Bruna shivered. On this hologram the activist was still healthy, still well, with no apparent signs of TTT.

“Well, don’t you think this is a great start to a message? It sounds like an adventure series on the public screen,” Carnal continued sarcastically. “But time to get serious. Hmm . . . Let’s start again. If everything has worked as I anticipated, the two of you should be there together, Husky B and Husky C. Did you get a surprise? I’m sure you did. Were you perhaps a bit bothered to find out you weren’t unique? What if I were to tell you that there are many more? They make twelve versions of each model. From Husky A to Husky L. So there are ten others.”

Carnal had become very serious.

“As you’ll be able to understand, it’s much more cost-efficient for the manufacturers to repeat a product. That’s all we are: a damned product. They pay the genetic engineers and the memorists only once, and they get twelve copies. A profitable business. And it’s not even illegal, because they take advantage of an administrative loophole. But they know of course that what they are doing is neither acceptable nor ethical, and that’s why they are at pains to hide it. They make the engineers, the workers, and the memorists sign nondisclosure agreements. Moreover, they have the product-activation sequence programmed in such a way that the copies never coincide. The next copy can only be activated when the previous one dies. On top of that they insert them into sites that are geographically very far apart in order to minimize the risk that a third party will recognize them.”

“But then,” Clara said, so stunned by the news that she seemed to have forgotten that Carnal was not an interactive hologram.

The rep’s message superimposed itself over her words: “So now you’ll be asking yourselves, if that’s the case, how is it possible that the two of us are here now?”

Carnal stopped talking and gave another smug, happy smile, like a child taking delight in the expectations she was sure she was creating.

“I sabotaged the production program at TriTon, the largest replicant business in the world. Your company. Unfortunately, not mine. I would have liked to meet myself. We could have caused quite a stir. Anyway, as far as I know TriTon still hasn’t realized, because no two identical technos have met. Until now. You two are the first. It was very complicated work, I can assure you. Apart from altering the activation dates so that the current model and the next one would coincide chronologically, I canceled the geographic scattering of the combat reps.
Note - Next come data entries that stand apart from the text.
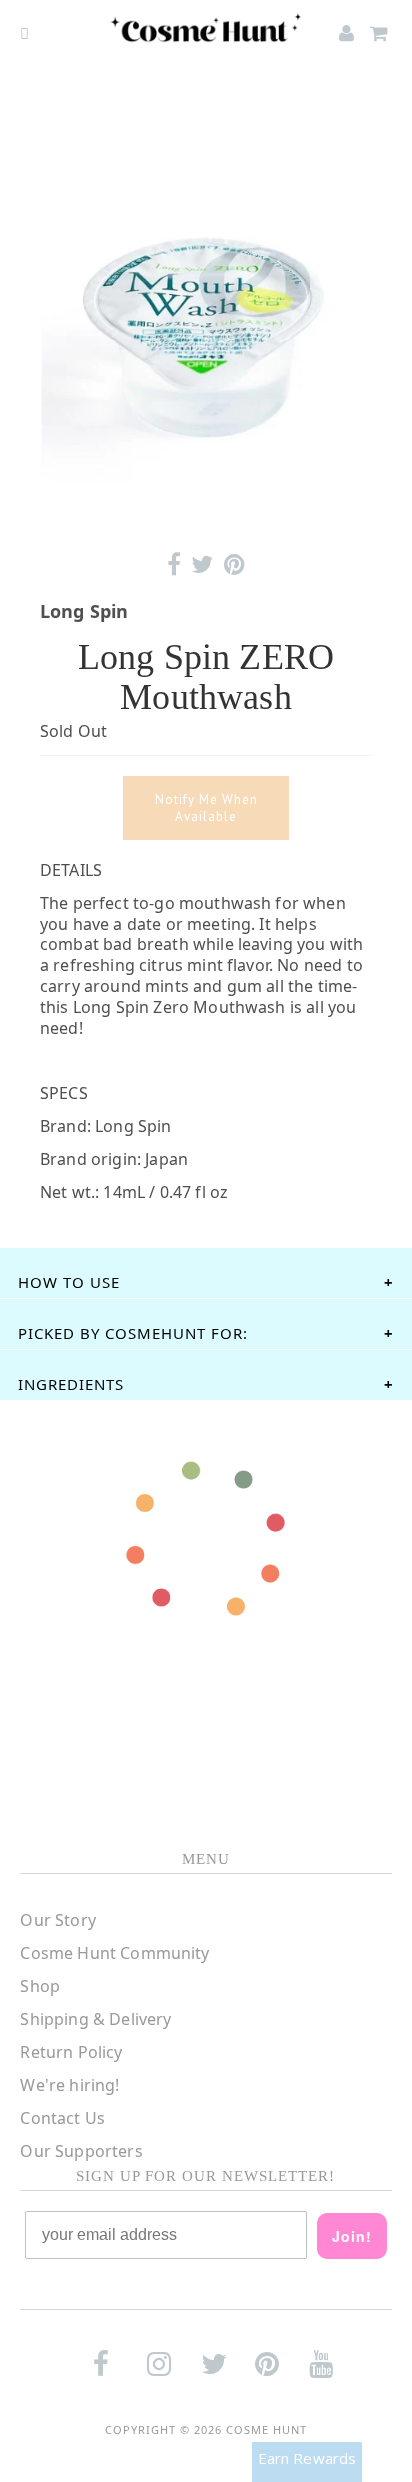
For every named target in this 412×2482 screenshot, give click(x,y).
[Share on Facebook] (174, 564)
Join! (352, 2236)
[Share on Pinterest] (234, 564)
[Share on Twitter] (202, 564)
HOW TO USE (69, 1282)
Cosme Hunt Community (114, 1953)
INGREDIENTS (71, 1384)
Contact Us (62, 2118)
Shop (40, 1986)
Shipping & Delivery (95, 2019)
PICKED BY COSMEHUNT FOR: (133, 1333)
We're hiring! (69, 2085)
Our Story (57, 1920)
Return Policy (71, 2052)
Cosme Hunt (266, 2429)
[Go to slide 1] (205, 509)
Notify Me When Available (206, 808)
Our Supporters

I would have liked to cancel this for all the reps, but TriTon was closing in on me, and I had to get the hell out of the program. It was pure chance that I started with combat reps. But it was fucking disastrous for me. Being sent to the outer reaches of the Earth to carry out their two years of compulsory military service, none of them have coincided. Until now. Because those two years have now passed. Now dozens of combat reps are turning up in those same destinations as their previous selves. It’s going to be a disaster for TriTon.”

Carnal’s savage peals of laughter were interrupted by a long coughing fit. When she recovered her breath, the little computation rep lifted her head and stared into the camera, looking worried, defenseless, and frightened.

“But I suspect that the party has come too late for me. I’m not invited anymore. Fuck humans. I hope they burst.”

And with those words full of resentment and pain, Carnal switched off and disappeared forever.

“What’s the matter with her?” said Clara.

Bruna looked at her incredulously. But then Clara was younger, and she’d just finished her military service, surrounded by other recently born reps. She hadn’t seen anyone die of TTT yet.

“When she coughed, she realized that her TTT had just fired up,” Bruna said. “In fact she sent me another hologram, not a ball but a call message, and she was dying. Ravaged. She must have recorded it three or four days after this one.”